L'Agence internationale de l'énergie (AIE) prévoit que la demande énergétique globale va augmenter de 47% d’ici à 2035. Les taux de croissance des émissions sont très rapides. Le rebond de 5% de la demande mondiale d'énergie primaire en 2010 a porté les émissions de CO2 à un nouveau pic. Selon le scénario prospectif de l'AIE, les émissions cumulées des 25 prochaines années équivaudront aux deux tiers des émissions dégagées depuis 110 ans... soit un réchauffement global annoncé de 3,5°C minimum.
Changer d'agenda
Réconcilier les objectifs de réduction des émissions et les seuils de précaution scientifiques pour limiter le réchauffement climatique à 1,5°C impliquerait que les pays industrialisés amorcent des réductions de 25% à 40% d'ici à 2020. Ces objectifs drastiques pour une hypothétique deuxième période de Kyoto ne pourraient être atteints que par une forte décrue des consommations d'énergie : il s'agirait d'un changement très rapide de modèle de société supposant la remise en question du modèle de croissance actuel.
Mais le débat sur un nouveau modèle post-carbone, voire post-croissantiste, est absent. Focalisées sur l'analyse des mécanismes de Kyoto, les grandes ONG environnementales elles-mêmes n'envisagent pas de réorientation de l'agenda. Devenues expertes, au fil des années, de la comptabilisation de l'air chaud et des échappatoires liés à l'inclusion des forêts dans le calcul des émissions de gaz à effet de serre, elles ne sont pas parvenues à faire émerger des propositions autres qu'une correction à la marge des aberrations originelles du système Kyoto.

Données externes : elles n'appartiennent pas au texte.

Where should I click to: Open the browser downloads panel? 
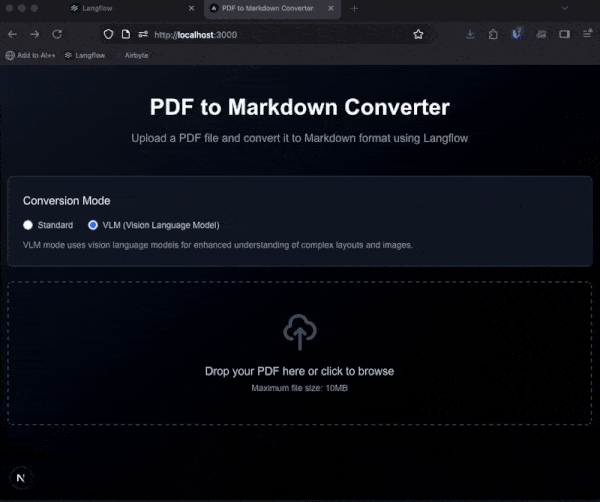pyautogui.click(x=471, y=34)
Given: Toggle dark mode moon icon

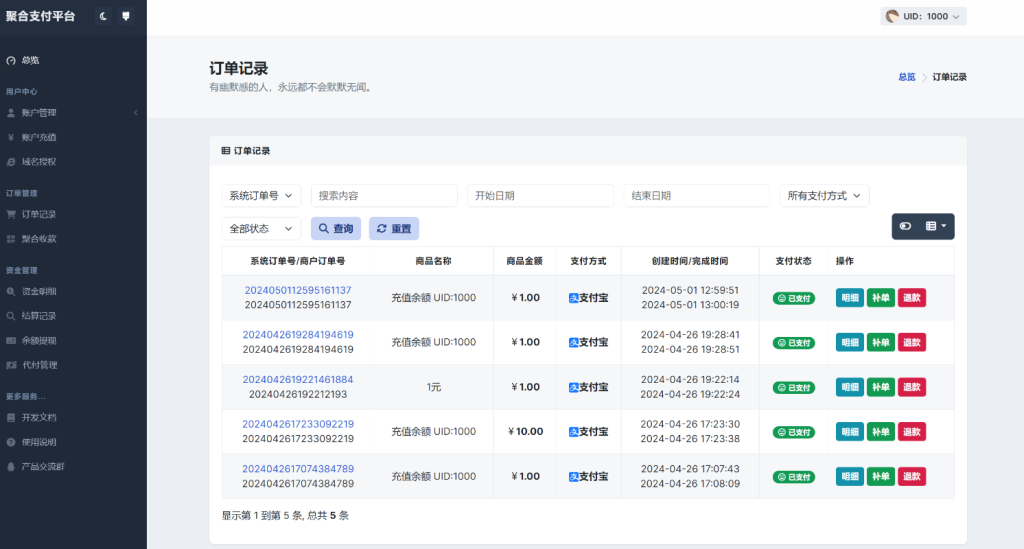Looking at the screenshot, I should pyautogui.click(x=103, y=16).
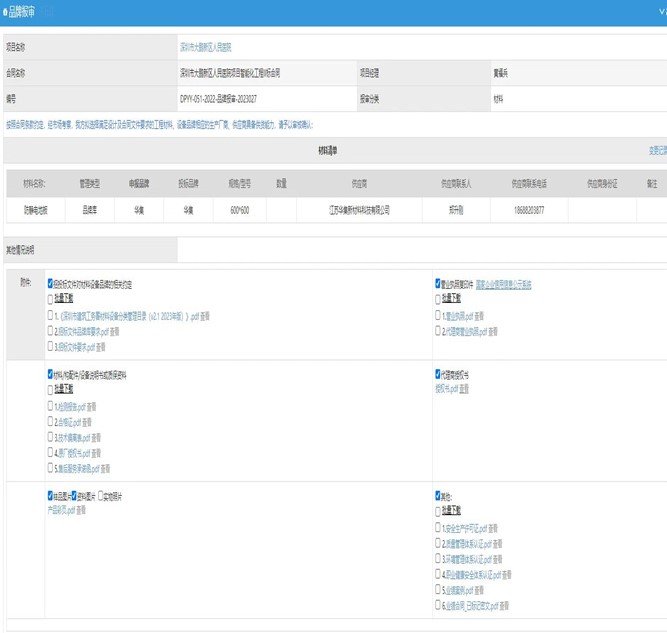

Une énergie politique à réorienter
En 2009, Copenhague fut une démonstration de l’incapacité des pays du monde à trouver un accord, malgré le consensus scientifique et la mobilisation des ONG et des citoyens. Durban aura confirmé que les peuples ne doivent plus attendre le consensus mondial, et qu’ils doivent se préparer, pour anticiper les bouleversements climatiques, énergétiques et économiques auxquels ils vont être confrontés.
Toute l’énergie dépensée par nos gouvernants pour soutenir une croissance économique en état de mort clinique, est autant d’énergie qui ne sera pas affectée à la préparation de notre avenir, d’une nouvelle ère post-fossile au climat perturbé et à l’économie terrassée.
En l’absence de décisions mondiales permettant d’inverser réellement les tendances, citoyens et élus locaux peuvent se sentir impuissants. Pourtant, il reste l’échelle locale pour mettre en œuvre des politiques à la mesure des perturbations que nous allons vivre. Il reste la possibilité, pour les citoyens et élus des territoires d’améliorer la résilience locale, la capacité à subir un choc ou un changement perturbant et à s’y adapter, tout en conservant ses fonctions principales et son identité.
Peut-être qu’alors, faisant le constat que les citoyens apprennent localement à se passer du pétrole, de la croissance du PIB et de la surconsommation matérielle, les dirigeants assumeront la volonté de leur peuples et accepteront de changer d’ère.